В горницу мы заходили друг за дружкой, заполняя пространство, и такое нашествие здесь было в диковину. Несмотря на наши уговоры, старушка собрала на стол и только потом, настроив слуховой аппарат, стала отвечать на вопросы:

– Что знаю про Агапита? Да ничего старики уж не помнят. Нашего брата, кому за 80, в Маркушах десяток наберётся, но они тоже ничего не скажут. А вот церковь я помню, и часовню тоже. Только сказывали, Агапит-то лежал не в часовне, где сейчас тополя, а под церковью.

– А вы сама местная?

– Предки мои из Нюксеницы, а папаня – он местный, – продолжала старушка. – Родился он на «Сенькиной мельнице», которая принадлежала моему дедушке Семёну Васильевичу Гребенщикову, имевшему купеческие права. В его доме потом сельсовет был. В 19-м году многие поумирали, родственников не осталось и дедушка уехал на Урал, а папу, которому 15 лет только исполнилось, с собой не взял – отдал его на мельницу Михаила Мезгирева работать подмолком – помощником мельника. Это на речке Корже, недалеко отсюда. Там он вырос, женился, и в феврале 34-го переехали мы жить в Маркуши. Никольский храм тогда уже не действовал, а поп, старичок Александр, жил в избе у просвирни – из своего-то дома его выгнали. Его двухэтажный дом стоял у самой реки, там располагалась контора колхоза «12 октября». В 55-м году, когда церковь разбирали, эта контора сгорела. Как только мы приехали, я побежала Маркуши осматривать. Я ещё первоклассницей была, но летунья такая! И вот бегу с мельницы и пониже церкви на дороге встречаю этого старенького священника Александра. Он проходит мимо и говорит: «Здравствуй, Маня». Как он догадался, что меня Маней зовут? Ведь нас никто ещё не знал... Вот это на всю жизнь мне запомнилось.

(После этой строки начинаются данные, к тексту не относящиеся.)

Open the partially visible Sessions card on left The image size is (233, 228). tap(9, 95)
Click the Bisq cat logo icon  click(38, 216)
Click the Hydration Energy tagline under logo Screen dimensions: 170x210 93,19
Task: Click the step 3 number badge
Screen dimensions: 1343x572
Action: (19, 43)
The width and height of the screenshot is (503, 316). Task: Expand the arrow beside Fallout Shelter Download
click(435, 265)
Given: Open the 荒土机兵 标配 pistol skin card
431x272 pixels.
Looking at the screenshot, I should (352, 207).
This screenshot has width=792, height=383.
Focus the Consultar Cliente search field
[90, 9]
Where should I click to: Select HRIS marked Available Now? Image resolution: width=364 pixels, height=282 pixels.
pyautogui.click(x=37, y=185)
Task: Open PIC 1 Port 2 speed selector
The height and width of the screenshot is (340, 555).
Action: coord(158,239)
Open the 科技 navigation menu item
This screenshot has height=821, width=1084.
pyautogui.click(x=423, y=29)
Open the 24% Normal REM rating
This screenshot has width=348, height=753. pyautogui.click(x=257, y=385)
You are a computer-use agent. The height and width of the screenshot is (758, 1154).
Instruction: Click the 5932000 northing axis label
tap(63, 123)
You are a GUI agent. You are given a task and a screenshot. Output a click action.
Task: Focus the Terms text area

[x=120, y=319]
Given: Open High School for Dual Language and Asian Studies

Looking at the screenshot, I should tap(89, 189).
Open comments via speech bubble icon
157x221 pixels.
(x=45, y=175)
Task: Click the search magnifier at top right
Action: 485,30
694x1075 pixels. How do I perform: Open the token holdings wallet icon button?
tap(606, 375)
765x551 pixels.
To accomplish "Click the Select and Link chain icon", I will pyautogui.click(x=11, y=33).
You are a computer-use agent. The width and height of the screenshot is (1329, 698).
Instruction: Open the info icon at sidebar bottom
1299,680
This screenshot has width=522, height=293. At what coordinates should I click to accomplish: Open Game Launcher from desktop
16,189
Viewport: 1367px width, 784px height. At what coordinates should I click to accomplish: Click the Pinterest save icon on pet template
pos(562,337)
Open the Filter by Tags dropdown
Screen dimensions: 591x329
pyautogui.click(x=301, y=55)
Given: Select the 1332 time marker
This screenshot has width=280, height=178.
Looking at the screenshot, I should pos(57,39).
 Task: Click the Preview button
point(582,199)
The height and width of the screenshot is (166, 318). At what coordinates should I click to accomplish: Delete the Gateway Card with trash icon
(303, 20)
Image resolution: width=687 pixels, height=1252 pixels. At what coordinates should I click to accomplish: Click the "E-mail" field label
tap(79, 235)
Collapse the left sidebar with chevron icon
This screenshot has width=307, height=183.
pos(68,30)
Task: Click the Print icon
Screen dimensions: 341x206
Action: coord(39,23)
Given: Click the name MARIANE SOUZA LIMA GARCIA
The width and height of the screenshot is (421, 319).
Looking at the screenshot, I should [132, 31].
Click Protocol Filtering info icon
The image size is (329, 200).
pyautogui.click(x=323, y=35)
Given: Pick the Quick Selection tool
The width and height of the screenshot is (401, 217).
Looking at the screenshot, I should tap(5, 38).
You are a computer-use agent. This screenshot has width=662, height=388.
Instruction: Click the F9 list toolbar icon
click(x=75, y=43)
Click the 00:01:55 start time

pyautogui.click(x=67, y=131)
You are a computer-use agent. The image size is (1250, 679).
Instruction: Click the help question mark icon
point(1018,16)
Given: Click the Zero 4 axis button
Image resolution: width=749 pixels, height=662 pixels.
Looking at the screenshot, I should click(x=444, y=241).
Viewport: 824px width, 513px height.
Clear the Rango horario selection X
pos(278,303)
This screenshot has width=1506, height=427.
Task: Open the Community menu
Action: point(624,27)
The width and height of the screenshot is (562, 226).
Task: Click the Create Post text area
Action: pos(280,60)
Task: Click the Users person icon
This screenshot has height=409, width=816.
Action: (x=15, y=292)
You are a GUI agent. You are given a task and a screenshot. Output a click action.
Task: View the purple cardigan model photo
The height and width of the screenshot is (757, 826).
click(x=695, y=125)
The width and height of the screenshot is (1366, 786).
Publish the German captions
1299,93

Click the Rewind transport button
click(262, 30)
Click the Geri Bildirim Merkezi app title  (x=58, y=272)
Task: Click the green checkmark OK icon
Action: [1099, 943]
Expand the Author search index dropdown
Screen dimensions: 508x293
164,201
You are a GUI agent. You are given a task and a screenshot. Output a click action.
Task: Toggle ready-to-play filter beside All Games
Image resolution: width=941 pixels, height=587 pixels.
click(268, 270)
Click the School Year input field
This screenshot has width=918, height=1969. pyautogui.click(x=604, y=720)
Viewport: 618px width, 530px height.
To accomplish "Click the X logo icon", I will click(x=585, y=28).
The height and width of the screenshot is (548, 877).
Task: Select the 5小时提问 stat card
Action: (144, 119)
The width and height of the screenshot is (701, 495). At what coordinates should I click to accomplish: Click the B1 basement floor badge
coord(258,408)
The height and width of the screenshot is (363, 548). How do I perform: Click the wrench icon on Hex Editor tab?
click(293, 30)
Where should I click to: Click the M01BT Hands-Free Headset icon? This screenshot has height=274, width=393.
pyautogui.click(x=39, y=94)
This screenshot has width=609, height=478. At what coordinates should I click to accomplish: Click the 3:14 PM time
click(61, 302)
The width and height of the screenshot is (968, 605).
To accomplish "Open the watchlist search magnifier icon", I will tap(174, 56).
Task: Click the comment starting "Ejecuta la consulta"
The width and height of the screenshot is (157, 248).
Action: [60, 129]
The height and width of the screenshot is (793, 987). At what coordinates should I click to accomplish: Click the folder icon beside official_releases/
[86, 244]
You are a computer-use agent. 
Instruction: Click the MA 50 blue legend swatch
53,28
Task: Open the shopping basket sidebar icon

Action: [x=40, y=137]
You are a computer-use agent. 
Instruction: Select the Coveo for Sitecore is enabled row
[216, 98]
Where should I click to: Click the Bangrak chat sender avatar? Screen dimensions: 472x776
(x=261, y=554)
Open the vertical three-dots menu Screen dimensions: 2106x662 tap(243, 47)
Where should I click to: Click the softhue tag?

А потом сын попа, тоже Александр, работавший в пригородном хозяйстве, увёз старичка – куда не знаю.

Вокруг церкви было кладбище, обнесённое деревянной стеной. И в ограде стояла часовня, окружённая тополями. Внутри неё был колодчик – сруб до самого потолка. Прямо из церкви можно было попасть туда по крытому переходу. И вот я бегала. Обежишь колодчик вокруг, а на той стороне – дверь. Что за ней? До сих пор не знаю.

– А в клубе что было? – спрашиваем.

– До войны – клуб. Я хоть и малая, но такая вертюха, что меня со старшей подругой пускали туда на танцы. Ох, как плясали мы! А началась война, нас, молодёжь, перевели в избу-читальню, а у церкви сторожа поставили – в зернохранилище её превратили. Со всего района хлеб туда свозили и куда-то потом отправляли.

Когда церковь стали ломать, я уже учительницей начальных классов работала, была замужем. Одна вела четыре класса, не давали мне второго учителя. Тяжело было жить, семья-то большая: свёкор со свекровушкой, муж, семеро детей (и сейчас все живы, слава Богу), да в 47-м году вернулся папа с войны, в госпитале он задержался. Прожил недолго, в 55-м умер, когда церковь разбирали.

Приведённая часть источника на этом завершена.